With her death the Silver Age of Russian culture passed into history. She
had also witnessed many historical events that had rewritten the future
– the First World War, the Bolshevik revolution of 1917, and World War
Two.
Akhmatova is a penname for her real name is Gorenko. Anna took the penname
at the age of 17 when her father, learning that she was writing poetry,
asked her not to disgrace the family name. Her choice was the rather unusual
name of her Tatar grandmother of her mother’s side, Akhmatova.
The youthful poet’s first serious attempts described the anguish of unrequited
love and immediately brought to her the attention of the poetic community.
And though for a time she associated herself with a decadent literary trend
much in fashion, she remained strikingly individual, a star of St.Petersburg’s
literary salons for her poetic gifts and her beauty too. An artist of the
day, Yuri Annenkov, described her as tall, slim, rather shy but casually
elegant, with a bang concealing her forehead as she recited her verses
in singsong. Her face, he says, was stamped with melancholy, even when
she smiled. And this charming sadness only added to her beauty.
Anna Akhmatova derived no comfort from the Bolshevik revolution of 1917,
but she had no wish to leave Russia. Remaining, she came to symbolize for
the Soviet authorities a fragment of the bourgeois world and émigré
in spirit with the result that in 1925 all she wrote was banned from publication.
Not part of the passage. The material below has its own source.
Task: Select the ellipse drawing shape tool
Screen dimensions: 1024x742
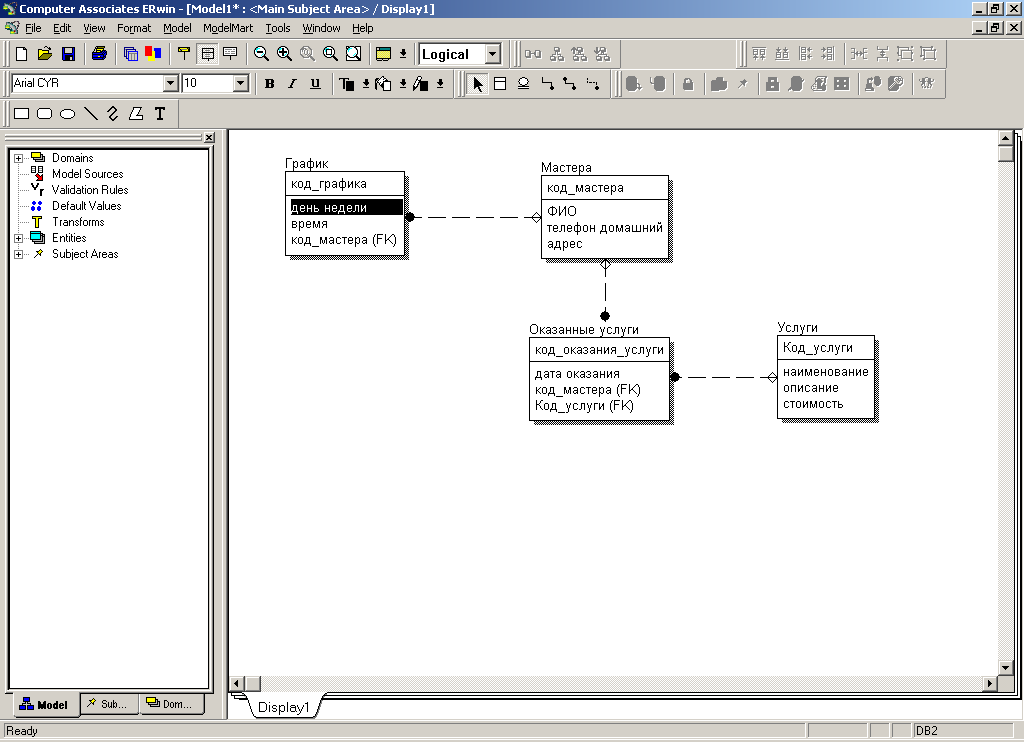Action: click(67, 114)
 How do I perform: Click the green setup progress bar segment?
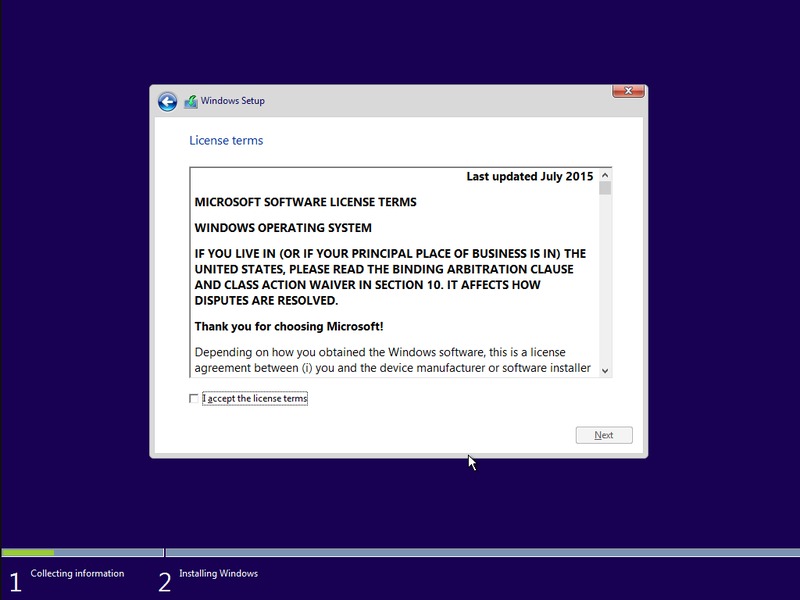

An acquaintance of Akhmatova’s is known to have remarked on meeting her.
“My, what an important person you’ve become. The Bolshevik party has even
issued a special decision: not to arrest you, but not to publish you either.”
This was only one misfortune in a series of many. Already in 1921 the poet
Nikolai Gumilyov, then her husband, had been executed on a charge of conspiracy
against the revolution. In the thirties her son, Leo Gumilyov, was arrested
time and again as a university student. It was at that time that Anna Akhmatova
wrote her famous “Requiem”, a tribute to the millions in Russia who had
experienced the repressive actions of the Stalin regime. It was only 50
years later that the poem reached the public.
Akhmatova was never sinless, but her Christian attitudes made her survive
all the tragedies that came her way. She could detach herself from the
life around her and remain herself.
And what was she essentially? A woman with the profile of a Greek goddess
who was well educated and had taste, who knew by heart all the poetry by
Alexander Pushkin, who could describe the architecture of her native St.Petersburg
better than any art expert, and who read the works of French, English,
Italian and German poets in the original. Akhmatova also did a great deal
of translating fragments of her poetry that has come down from Ancient
Greece, poetry of the Ancient East, and poetry by her European contemporaries.
She was the personified quintessence of poetry before whom, despite everything,
Russia bowed its head and still does to this day.
Other countries too honored her. In 1964 Akhmatova was given the honorary
title of Dr. of Literature at Oxford in England, and the international
Etna Taormina Prize in Italy.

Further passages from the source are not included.